With all its manifold petty troubles, this year at Hoddam
Hill has a rustic beauty and dignity to me, and lies now
like a not ignoble russet-coated idyll in my memory; one of
the quietest on the whole, and perhaps the most triumphantly
important of my life.... I found that I had conquered all my
scepticisms, agonising doubtings, fearful wrestlings with
the foul and vile and soul-murdering mud-gods of my epoch,
and was emerging free in spirit into the eternal blue of
ether. I had in effect gained an immense victory.... Once
more, thank Heaven for its highest gift, I then felt and
still feel endlessly indebted to Goethe in the business. He,
in his fashion, I perceived, had travelled the steep road
before me, the first of the moderns. Bodily health itself
seemed improving.... Nowhere can I recollect of myself such
pious musings, communings silent and spontaneous with Fact
and Nature as in these poor Annandale localities. The sound
of the Kirk bell once or twice on Sunday mornings from
Hoddam Kirk, about a mile off on the plain below me, was
strangely touching, like the departing voice of eighteen
hundred years.

Elsewhere, during one of the rare gleams of sunshine in a life of lurid storms, we have the expression of his passionate independence, his tyrannous love of liberty:--

It is inexpressible what an increase of happiness and of
consciousness--of inward dignity--I have gained since I came
within the walls of this poor cottage--my own four walls.
They simply admit that I am _Herr im Hause_, and act on
this conviction. There is no grumbling about my habitudes
and whims. If I choose to dine on fire and brimstone, they
will cook it for me to their best skill, thinking only that
I am an unintelligible mortal, _facheux_ to deal with,
but not to be dealt with in any other way. My own four walls.
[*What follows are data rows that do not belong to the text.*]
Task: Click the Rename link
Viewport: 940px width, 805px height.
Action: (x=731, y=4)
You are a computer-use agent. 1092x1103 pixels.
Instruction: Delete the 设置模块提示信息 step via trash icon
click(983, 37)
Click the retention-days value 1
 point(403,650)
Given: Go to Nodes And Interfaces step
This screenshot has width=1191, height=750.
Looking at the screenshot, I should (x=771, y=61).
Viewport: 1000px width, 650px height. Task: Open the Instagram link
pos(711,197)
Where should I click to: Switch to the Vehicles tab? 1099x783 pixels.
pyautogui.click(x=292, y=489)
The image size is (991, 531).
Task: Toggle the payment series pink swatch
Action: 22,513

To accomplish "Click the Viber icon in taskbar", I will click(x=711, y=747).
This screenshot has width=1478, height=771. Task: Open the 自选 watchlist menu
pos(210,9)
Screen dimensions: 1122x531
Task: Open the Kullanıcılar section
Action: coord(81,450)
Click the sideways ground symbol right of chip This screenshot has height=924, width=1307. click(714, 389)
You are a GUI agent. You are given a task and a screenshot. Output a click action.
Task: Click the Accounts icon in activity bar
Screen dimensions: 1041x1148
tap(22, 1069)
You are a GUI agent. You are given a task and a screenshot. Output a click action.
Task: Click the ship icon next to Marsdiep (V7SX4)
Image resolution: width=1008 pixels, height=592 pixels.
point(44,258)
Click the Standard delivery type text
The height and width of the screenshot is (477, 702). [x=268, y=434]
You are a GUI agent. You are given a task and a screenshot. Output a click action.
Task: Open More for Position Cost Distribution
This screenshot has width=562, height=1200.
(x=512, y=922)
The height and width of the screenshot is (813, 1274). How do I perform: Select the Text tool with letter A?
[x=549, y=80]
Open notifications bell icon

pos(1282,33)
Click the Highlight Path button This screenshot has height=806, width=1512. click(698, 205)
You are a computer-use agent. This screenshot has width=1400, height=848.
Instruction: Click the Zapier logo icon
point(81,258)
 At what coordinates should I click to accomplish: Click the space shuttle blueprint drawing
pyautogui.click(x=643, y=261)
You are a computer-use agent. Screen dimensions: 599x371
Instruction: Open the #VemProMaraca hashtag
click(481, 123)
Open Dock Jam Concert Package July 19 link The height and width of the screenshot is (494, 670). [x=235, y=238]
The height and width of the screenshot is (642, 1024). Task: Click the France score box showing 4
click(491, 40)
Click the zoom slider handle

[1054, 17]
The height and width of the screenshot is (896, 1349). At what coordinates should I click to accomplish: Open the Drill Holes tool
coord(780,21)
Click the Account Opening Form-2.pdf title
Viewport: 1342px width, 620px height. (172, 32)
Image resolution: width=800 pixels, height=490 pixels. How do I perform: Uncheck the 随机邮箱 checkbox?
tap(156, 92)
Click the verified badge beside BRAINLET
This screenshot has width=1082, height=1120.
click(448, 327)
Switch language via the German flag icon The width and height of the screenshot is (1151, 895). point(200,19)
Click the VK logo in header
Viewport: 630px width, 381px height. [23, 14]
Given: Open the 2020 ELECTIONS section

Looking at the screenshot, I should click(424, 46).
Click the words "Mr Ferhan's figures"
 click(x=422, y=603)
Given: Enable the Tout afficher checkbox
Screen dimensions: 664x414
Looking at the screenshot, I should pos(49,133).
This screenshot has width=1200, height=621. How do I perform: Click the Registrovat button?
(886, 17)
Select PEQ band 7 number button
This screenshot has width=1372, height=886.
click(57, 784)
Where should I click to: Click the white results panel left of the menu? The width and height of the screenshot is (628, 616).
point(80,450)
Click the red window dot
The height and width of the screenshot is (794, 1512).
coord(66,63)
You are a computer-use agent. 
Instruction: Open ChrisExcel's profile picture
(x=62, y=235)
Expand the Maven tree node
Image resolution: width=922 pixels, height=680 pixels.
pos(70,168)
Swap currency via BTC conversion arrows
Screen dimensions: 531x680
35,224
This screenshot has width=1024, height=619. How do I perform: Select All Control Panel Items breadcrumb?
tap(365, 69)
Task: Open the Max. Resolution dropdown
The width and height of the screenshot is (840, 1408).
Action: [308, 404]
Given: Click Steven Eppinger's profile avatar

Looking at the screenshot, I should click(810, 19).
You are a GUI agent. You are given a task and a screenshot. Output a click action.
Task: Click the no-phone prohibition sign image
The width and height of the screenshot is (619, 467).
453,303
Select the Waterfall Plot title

The last words form the refrain of a set of verses, the most characteristic, as Mr. Froude justly observes, of the writer, the actual composition of which seems, however, to belong to the next chapter of his career, beginning--

Wild through the wind the huntsman calls,
As fast on willing nag I haste
Home to my own four walls.

The feeling that inspires them is clenched in the defiance--

King George has palaces of pride,
And armed grooms must ward those halls;
With one stout bolt I safe abide
Within my own four walls.
Not all his men may sever this;
It yields to friends', not monarchs' calls;
My whinstone house my castle is--
I have my own four walls.
When fools or knaves do make a rout,
With gigmen, dinners, balls, cabals,
I turn my back and shut them out;
These are my own four walls.

CHAPTER III

CRAIGENPUTTOCK

[1826-1834]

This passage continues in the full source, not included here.